Wait. Just wait. Just a little longer.
That’s what MTA riders are doing more than ever, according to a new audit by State Comptroller Thomas DiNapoli that tracked wait times per subway line from 2013 to 2015.
“It doesn’t come on time,” said Sunny Kumar, 35, a grocery stocker from Jamaica, Queens, who rides the No. 4 and No. 5 trains. “Whatever time it says, it doesn’t come at that time, and when it does come it’s too crowded.”
In fact, the No. 5 train came in as the worst of the bunch, with a success rate of 66.5% in meeting its targeted wait time. And it’s been slowly declining: the No. 5 train hit its target 67.4% of the time in 2014 and 70.7% of the time in 2013, according to DiNapoli’s office.
That target fluctuates based on the time of day. During the morning rush hour, for example, the MTA expects riders to wait on the platform no longer than 10 minutes, with a 25% margin of error, according to the audit. That wait time increases to 12 minutes on weekday evenings and 20 minutes during late nights (1 a.m. to 5 a.m.), according to the audit.
Several lines have been following the same downward turn, forcing riders to wait longer and longer for their trains to arrive.
In 2015, you were least likely to wait extra for the G train, which met its targeted wait time at a rate of 81.3%.
System wide as of June 2015, DiNapoli said 78.4% of trains met their wait times. But wait times may in fact be even longer than they appear, according to the audit, since the MTA calculates a “simple average of the combined annual average performances of all 23 subway lines and shuttles,” including ones that have very few stops.
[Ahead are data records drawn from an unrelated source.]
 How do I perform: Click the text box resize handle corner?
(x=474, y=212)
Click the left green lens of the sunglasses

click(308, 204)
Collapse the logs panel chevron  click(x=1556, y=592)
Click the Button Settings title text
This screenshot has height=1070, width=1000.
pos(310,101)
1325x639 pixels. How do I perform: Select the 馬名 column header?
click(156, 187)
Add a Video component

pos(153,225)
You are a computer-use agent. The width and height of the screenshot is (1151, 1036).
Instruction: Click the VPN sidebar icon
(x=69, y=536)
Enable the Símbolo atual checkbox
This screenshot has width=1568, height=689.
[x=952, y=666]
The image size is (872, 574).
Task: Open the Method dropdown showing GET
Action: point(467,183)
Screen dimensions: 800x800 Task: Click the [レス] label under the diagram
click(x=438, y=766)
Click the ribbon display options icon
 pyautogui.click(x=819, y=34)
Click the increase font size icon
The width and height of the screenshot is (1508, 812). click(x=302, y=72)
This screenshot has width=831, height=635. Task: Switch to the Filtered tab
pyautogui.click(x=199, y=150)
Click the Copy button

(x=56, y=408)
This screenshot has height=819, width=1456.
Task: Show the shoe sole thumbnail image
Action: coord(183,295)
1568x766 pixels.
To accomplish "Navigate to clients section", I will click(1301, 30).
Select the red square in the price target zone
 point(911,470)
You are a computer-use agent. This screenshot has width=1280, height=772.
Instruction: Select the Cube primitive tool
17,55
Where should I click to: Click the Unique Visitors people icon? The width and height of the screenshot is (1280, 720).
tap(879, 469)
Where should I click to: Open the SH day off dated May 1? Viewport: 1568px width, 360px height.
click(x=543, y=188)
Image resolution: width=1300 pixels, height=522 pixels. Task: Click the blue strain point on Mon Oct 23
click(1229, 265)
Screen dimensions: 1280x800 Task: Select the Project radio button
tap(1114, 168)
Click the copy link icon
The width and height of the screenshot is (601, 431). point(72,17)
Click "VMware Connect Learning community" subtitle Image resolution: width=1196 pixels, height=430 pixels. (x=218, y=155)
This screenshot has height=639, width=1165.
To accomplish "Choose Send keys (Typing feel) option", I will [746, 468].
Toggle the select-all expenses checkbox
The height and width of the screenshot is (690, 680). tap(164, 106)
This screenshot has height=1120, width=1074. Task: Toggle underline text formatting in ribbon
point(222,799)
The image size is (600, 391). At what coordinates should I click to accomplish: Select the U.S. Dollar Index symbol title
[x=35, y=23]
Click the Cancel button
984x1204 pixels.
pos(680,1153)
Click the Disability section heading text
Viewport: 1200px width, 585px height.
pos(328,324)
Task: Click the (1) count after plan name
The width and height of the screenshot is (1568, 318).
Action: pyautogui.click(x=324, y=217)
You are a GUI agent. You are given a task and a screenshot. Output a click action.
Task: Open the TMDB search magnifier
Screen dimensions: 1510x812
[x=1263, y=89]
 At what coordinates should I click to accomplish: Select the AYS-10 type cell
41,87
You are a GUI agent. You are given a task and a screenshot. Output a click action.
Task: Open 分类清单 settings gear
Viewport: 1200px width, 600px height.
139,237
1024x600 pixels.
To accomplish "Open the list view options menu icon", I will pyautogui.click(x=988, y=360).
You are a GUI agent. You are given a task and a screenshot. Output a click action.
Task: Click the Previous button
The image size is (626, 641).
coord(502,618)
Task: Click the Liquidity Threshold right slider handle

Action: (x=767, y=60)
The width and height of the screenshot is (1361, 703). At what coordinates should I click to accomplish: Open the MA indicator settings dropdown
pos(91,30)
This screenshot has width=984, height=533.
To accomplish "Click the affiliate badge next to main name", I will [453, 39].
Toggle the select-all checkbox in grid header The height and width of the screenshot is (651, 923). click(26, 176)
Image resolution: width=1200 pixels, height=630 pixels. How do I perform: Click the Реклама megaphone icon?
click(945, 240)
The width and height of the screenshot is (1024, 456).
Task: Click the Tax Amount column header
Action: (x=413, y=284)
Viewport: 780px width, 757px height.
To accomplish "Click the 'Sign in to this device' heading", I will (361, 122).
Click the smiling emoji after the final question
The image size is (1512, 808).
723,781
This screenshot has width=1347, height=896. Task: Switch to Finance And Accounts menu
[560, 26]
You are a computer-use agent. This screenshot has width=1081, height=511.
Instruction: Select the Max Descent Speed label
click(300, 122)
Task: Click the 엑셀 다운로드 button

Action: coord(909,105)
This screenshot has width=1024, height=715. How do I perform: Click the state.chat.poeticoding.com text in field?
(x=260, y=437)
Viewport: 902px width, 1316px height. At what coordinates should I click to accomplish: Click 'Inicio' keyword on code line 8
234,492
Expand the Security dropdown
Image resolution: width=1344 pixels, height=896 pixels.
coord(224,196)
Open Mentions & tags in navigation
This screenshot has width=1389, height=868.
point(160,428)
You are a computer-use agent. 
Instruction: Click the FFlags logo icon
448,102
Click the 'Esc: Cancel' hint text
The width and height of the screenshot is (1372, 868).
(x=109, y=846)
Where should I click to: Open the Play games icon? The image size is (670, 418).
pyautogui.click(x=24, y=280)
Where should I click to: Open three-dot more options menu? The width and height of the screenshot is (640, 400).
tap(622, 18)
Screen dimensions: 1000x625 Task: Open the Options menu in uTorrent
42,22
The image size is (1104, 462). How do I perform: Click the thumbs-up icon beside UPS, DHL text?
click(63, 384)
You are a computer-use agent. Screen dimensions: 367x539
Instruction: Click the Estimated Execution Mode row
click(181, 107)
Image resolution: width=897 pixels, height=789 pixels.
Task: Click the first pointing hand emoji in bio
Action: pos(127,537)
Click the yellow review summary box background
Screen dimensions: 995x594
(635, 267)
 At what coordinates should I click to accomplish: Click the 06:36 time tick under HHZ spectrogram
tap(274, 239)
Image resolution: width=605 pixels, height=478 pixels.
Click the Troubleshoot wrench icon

The audit charged the MTA with not having a comprehensive plan to fix the long-term causes, but suggested the agency revise how it calculates wait time performance and develop a way to advertise delays and alternate routes in real-time data.
A spokesman for the MTA said the audit includes “misunderstandings, misinterpretations and outright misrepresentations.”
“While the audit recommends changing how wait assessment is calculated and reported, the comptroller’s proposal misstates how subway service guidelines operate and would introduce statistical disparities if put into practice,” the spokesman said in a statement.
“Contrary to the audit’s claims, the MTA has launched robust efforts to analyze and attack the root causes of delays, from increasing preventive track surveys and maintenance to deploying rapid response teams and additional staff on platforms.”
According to the audit, there are no “formal long-term plans” for when the MTA will finish installing the Communication-Based Train Control technology, which would allow it to run more trains closer together. It is unclear, the audit said, how much this system would cost and exactly how it would improve wait times.
But the agency insists it’s about to complete CBTC on the No. 7 train, which cost about $575 million. Contracts for the technology have also been awarded to other lines.
Riders on Wednesday were mixed when it came to the MTA’s on-time performance.
“If you look at the digital time board, it’s pretty punctual. But frequency wise it could improve,” said John Attly, a 28-year-old electrician from Annadale, Staten Island, who takes the No. 4 train to work. “It’s not stellar, but it’s also not bad considering how many bodies it holds.”
Gustavo Veliz, 45, rides the A train every day from Ozone Park to get to his job at a tennis club. He said he doesn’t even like waiting 5 or 6 minutes, let alone when he’s stuck on the platform for 10 or more.
“It’s annoying, big time,” he said, “especially when you come from work.”
The A train was the third-worst in 2015, meeting its target wait time only 67.4% of the time, according to the audit.